Input for this task Block Start

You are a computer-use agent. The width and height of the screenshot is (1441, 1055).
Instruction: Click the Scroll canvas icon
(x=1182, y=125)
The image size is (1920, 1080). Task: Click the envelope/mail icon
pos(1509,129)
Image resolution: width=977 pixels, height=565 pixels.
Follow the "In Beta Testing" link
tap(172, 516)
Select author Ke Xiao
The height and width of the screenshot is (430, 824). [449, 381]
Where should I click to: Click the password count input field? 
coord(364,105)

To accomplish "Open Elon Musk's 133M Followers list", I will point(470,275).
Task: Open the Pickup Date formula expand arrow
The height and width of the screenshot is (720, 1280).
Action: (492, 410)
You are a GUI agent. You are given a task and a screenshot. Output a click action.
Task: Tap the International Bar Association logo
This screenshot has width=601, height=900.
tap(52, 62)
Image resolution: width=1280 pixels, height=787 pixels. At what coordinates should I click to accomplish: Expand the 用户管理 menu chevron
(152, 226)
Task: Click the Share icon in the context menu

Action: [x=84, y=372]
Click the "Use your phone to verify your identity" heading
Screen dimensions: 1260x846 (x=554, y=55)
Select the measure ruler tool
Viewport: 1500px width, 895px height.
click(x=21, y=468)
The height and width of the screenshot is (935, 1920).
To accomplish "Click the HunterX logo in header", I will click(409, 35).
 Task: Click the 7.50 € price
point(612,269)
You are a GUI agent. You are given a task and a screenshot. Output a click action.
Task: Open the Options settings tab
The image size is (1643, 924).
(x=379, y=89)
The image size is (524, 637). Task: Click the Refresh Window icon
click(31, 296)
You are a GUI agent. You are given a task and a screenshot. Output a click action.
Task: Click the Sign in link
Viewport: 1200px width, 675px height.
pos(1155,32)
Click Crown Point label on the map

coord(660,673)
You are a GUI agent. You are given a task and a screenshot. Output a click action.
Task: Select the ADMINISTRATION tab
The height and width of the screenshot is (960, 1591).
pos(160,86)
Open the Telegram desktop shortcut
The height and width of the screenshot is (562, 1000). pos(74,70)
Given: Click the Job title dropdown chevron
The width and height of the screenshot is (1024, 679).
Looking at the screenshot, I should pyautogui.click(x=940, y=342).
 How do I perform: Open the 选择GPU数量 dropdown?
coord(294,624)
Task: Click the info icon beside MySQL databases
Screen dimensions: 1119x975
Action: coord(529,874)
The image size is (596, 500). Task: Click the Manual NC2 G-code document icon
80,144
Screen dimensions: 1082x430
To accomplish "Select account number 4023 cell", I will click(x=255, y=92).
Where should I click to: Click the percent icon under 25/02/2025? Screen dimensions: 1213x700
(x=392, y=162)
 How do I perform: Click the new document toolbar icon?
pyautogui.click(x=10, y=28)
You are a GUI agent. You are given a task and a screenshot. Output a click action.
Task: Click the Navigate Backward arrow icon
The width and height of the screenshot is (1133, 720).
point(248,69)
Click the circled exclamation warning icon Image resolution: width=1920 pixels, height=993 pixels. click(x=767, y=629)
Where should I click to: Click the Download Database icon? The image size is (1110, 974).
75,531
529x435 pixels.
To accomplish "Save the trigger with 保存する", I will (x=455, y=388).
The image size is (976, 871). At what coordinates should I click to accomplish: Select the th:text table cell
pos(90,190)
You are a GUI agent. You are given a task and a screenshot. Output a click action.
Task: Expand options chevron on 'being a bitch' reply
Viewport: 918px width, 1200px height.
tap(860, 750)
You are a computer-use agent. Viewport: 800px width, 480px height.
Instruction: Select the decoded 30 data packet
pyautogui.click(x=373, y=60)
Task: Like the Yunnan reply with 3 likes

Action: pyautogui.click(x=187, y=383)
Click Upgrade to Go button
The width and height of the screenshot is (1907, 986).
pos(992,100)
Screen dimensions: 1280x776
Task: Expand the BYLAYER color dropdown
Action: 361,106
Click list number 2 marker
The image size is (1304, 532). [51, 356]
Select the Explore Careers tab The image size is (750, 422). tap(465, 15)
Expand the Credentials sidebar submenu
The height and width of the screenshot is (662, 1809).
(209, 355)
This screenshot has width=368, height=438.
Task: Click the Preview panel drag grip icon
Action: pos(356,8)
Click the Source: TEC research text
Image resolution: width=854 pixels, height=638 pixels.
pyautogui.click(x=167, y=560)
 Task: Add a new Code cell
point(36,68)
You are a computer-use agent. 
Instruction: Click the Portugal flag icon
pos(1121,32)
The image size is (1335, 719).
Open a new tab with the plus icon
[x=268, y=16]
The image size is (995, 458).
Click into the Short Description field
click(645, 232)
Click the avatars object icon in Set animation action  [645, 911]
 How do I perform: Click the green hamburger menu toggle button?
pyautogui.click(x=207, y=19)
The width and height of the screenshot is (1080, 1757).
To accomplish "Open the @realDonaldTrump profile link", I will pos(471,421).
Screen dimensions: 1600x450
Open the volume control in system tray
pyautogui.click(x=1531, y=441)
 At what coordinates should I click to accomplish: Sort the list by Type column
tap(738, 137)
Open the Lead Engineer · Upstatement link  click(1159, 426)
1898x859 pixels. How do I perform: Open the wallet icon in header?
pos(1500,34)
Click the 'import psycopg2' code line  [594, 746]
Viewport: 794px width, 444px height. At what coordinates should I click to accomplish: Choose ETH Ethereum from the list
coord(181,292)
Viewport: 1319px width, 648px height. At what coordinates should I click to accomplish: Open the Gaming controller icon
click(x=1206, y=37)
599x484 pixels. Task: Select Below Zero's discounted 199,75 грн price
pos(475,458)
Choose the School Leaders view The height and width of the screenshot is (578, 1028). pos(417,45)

Input for this task Block End

**What to do**
Filter the entries above and copy only the lines that hold "arrow".

**Solution**
Task: Open the Pickup Date formula expand arrow
Task: Click the Navigate Backward arrow icon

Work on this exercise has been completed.